— TESTO DELLA PAGINA —

+++

Leggere e capire quanto letto non è cosa difficile. Comprendere è di un altro ordine; non è così scontato come i più sono indotti a credere, data l’abitudine di utilizzare questi due termini come intercalari, equiparandone i significati. Hanno molto in comune, ma il secondo è il gradino superiore. Il primo rappresenta l’omologazione, l’accezione generica, ossia di serie, il secondo la personalizzazione.
Prendiamo un esempio dall’arte culinaria. Per tutte le varietà di pizze, la base è sempre la medesima. Una pizza margherita e una pizza alle verdure condividono lo stesso impasto. La pasta della pizza è un rapporto fra precise dosi di farina, acqua, sale, olio e lievito, indicate nella relativa ricetta. Il pizzaiolo esperto segue tali indicazioni, ma sa che essa non contempla i fattori specifici nei quali lui si trova ad operare. In certune condizioni ambientali, come il variare dell’umidità, della temperatura, etc., dovrà aggiungere modiche quantità di farina, o di acqua, oppure lavorare l’impasto più a lungo, al fine di ottenere un buon risultato. Questa operazione, suggerita dall’esperienza e da una chiara visione del risultato che desidera conseguire, implica uscire dall’omologazione, o standardizzazione, in favore della personalizzazione, di quello specifico “qui e ora” in cui si trova ad operare. Questa personalizzazione non stravolge la ricetta, né il pizzaiolo l’adatta a sé stesso o alle proprie esigenze. Tali personalizzazioni sono finalizzate all’obiettivo; lui, il pizzaiolo, è solo il mezzo, mai deve confondersi con il fine.
Similmente nel cammino spirituale: i Testi Sacri sono autorevoli, non ci devono essere dubbi, ma l’attenersi alla loro pratica sarà poco fruttuosa se si rimane rilegati al livello del mero “capire“. Le Sacre Scritture non sono destinate al corpo e alla mente dell’uomo, sebbene questi siano trattati, bensì al suo spirito. È questo che, a tempo debito, si fonderà in Quello.

+++

— DATI DELL'ESERCIZIO —
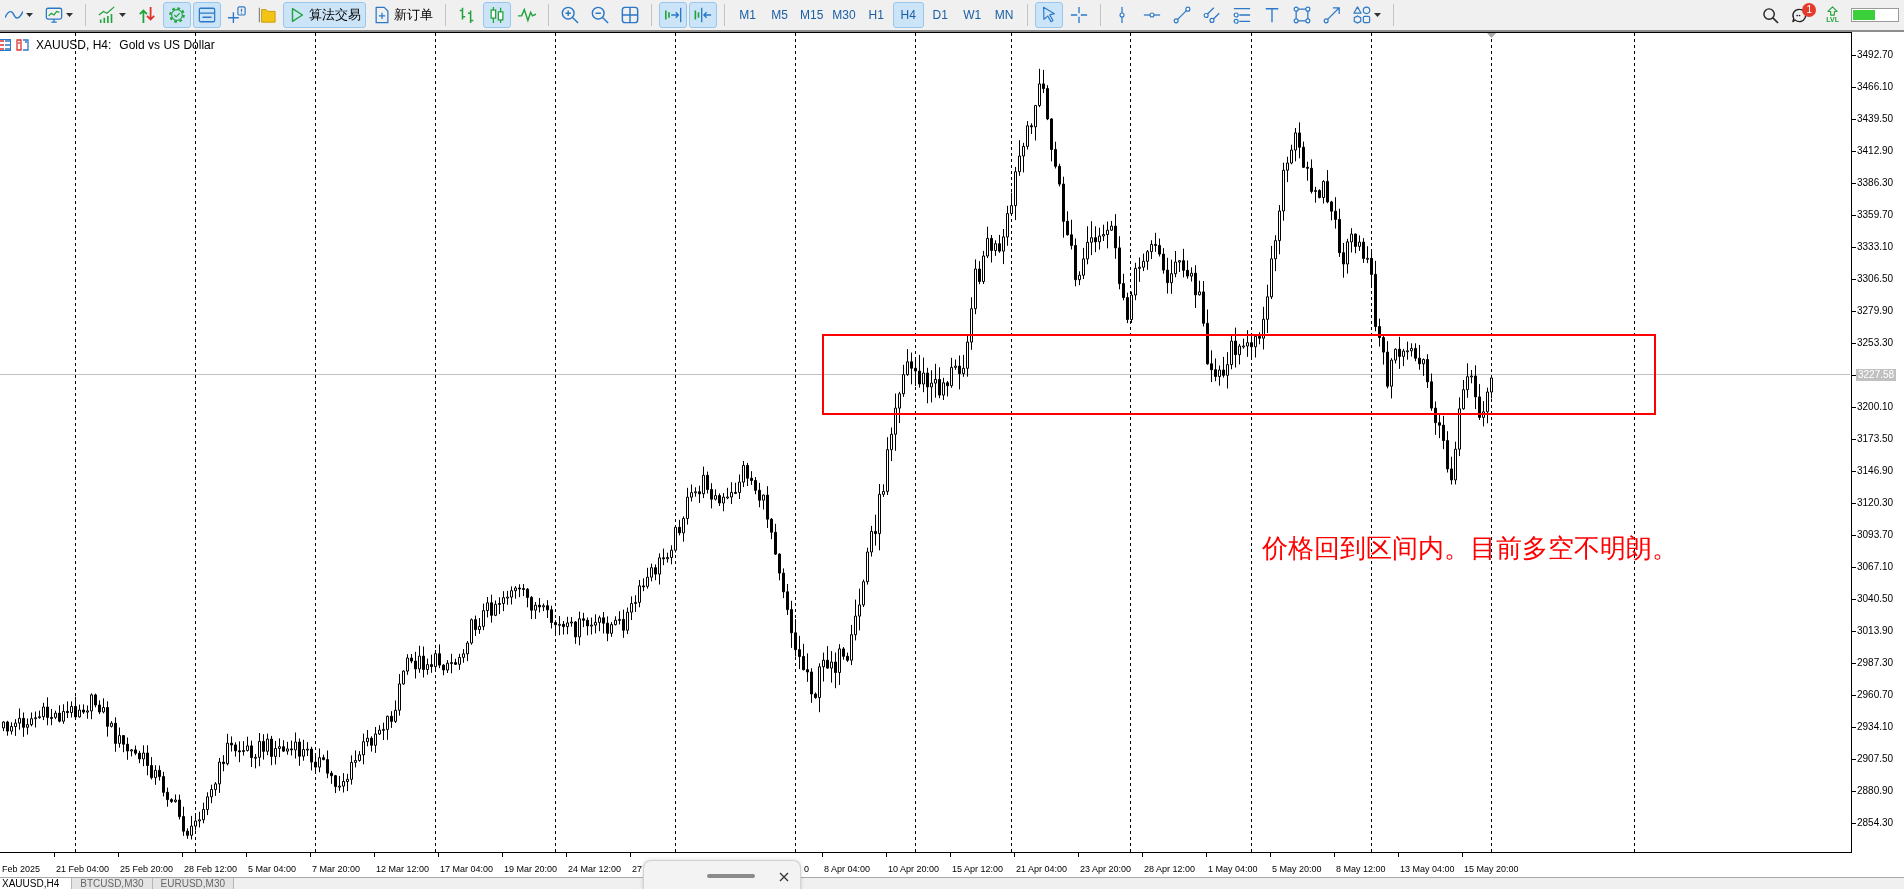  I want to click on price-label: 3120.30, so click(1876, 503).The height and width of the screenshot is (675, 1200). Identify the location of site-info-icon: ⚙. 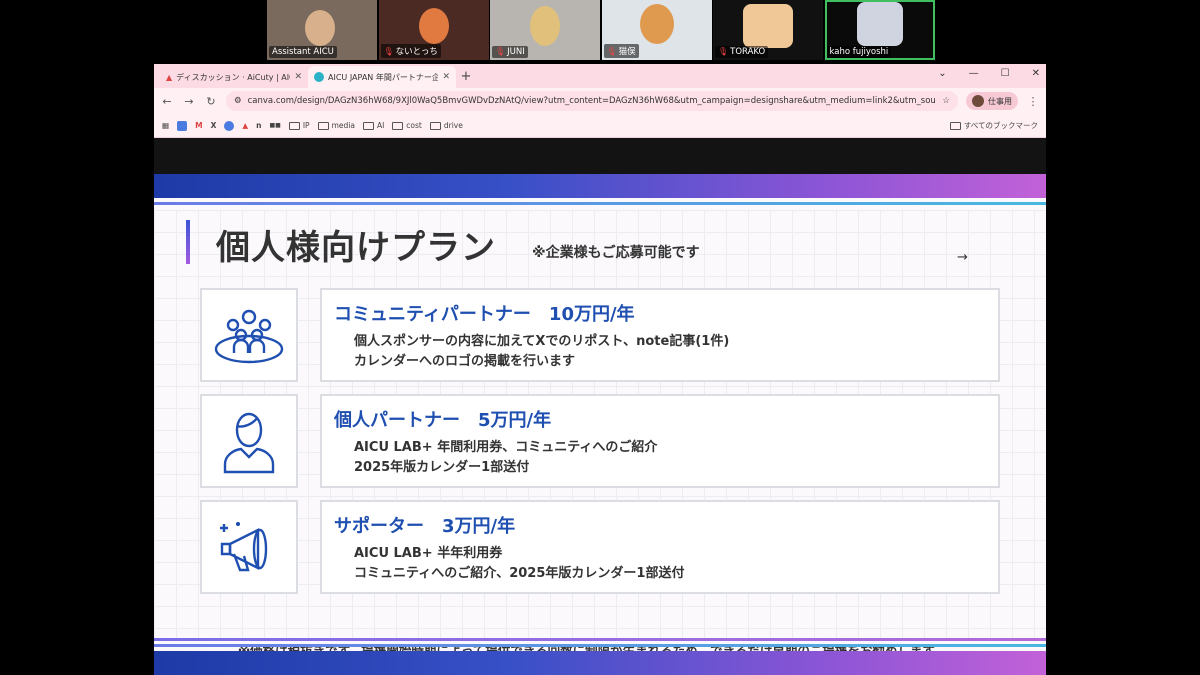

+++

— ELENCO ATTIVITÀ —
1. Riassumi in due frasi il testo sul comprendere.
2. Prosegui il testo sul comprendere con un nuovo paragrafo che segua la sua ultima frase.

— RISULTATI DELL'ESERCIZIO —
1. Il testo distingue il capire, che rappresenta l'omologazione, dal comprendere, gradino superiore che corrisponde alla personalizzazione. Lo illustra con il pizzaiolo esperto, che adatta l'impasto alle condizioni ambientali senza stravolgere la ricetta, e lo applica al cammino spirituale: i Testi Sacri sono autorevoli, ma la loro pratica sarà poco fruttuosa se si resta al mero capire, e le Scritture sono destinate allo spirito dell'uomo.

2.
La persona che segue un cammino spirituale non deve ridursi al pari di un animale in addestramento. La spiritualità richiede intelligenza; infatti, è lei che permette di capire, ed è sempre lei, mediante altre sue facoltà, che lo porta a comprendere, indirizzandolo a superare anche questo stadio, per “essere” l’oggetto stesso del compreso.
Un violino, “tecnicamente“, si suona strofinando la corda dell’archetto in quelle dello strumento. Ovviamente, tutti concorderanno che questo “tecnicamente” nella sua effettività è fallace. Affinché il suono del violino risulti gradevole è fondamentale che lo strumento sia accordato e che a suonarlo sia un esperto, non un improvvisato allo sbaraglio.
Anche questa analogia si confà al sadaka, colui che è impegnato nel cammino spirituale. Il passaggio tra “capire” e “comprendere” richiede una sorta di “intonazione“, un progressivo capire che sfocia in modo naturale nel comprendere, nella nota intonata.
L’intonazione di uno strumento a corde richiede un progressivo aumentare o attenuare la tensione delle corde sinché saranno intonate in relazione alla nota di riferimento: il la. Mentre l’intonazione è una mera frequenza, la nota è molto di più: oltre alla sua specifica frequenza, omologazione, trasmette la profondità del sentimento, la personalizzazione del suonatore. Infatti, nessun strumento elettronico può conferire alla musica l’espressività di uno strumento vero e proprio.
L’introspezione e l’autoanalisi sono gli strumenti che permettono a ricercatore spirituale di fluire dal capire al comprendere. Richiedono una non facile onestà di guardarsi dentro, di ricercare ed esaminare i più piccoli, intimi e profondi dettagli che compongono la propria personalità, il proprio ego. La paura che l’Io uccida l’io, il proprio sé uccida l’ego, fa desistere la maggior parte degli aspiranti spirituali. Fa loro volgere lo sguardo altrove, verso cose più gradite, appaganti, avvallando pensieri giustificativi e interpretando le Scritture in modo da permettere ai due, il sé e l’ego, di coesistano senza incontrarsi. Atteggiamento questo non proficuo allo scopo ultimo del sadaka.
Questa paura deve essere superata nei modi e nei tempi che tutti i Testi Sacri lasciano stabilire al sadaka. Il passo è suo. Non deve essere spinto, né esercitate pressioni, né lui deve essere frettoloso. Deve calibrare le tempistiche a seconda delle proprie esigenze e della percezione che ha della sua realtà e condizione.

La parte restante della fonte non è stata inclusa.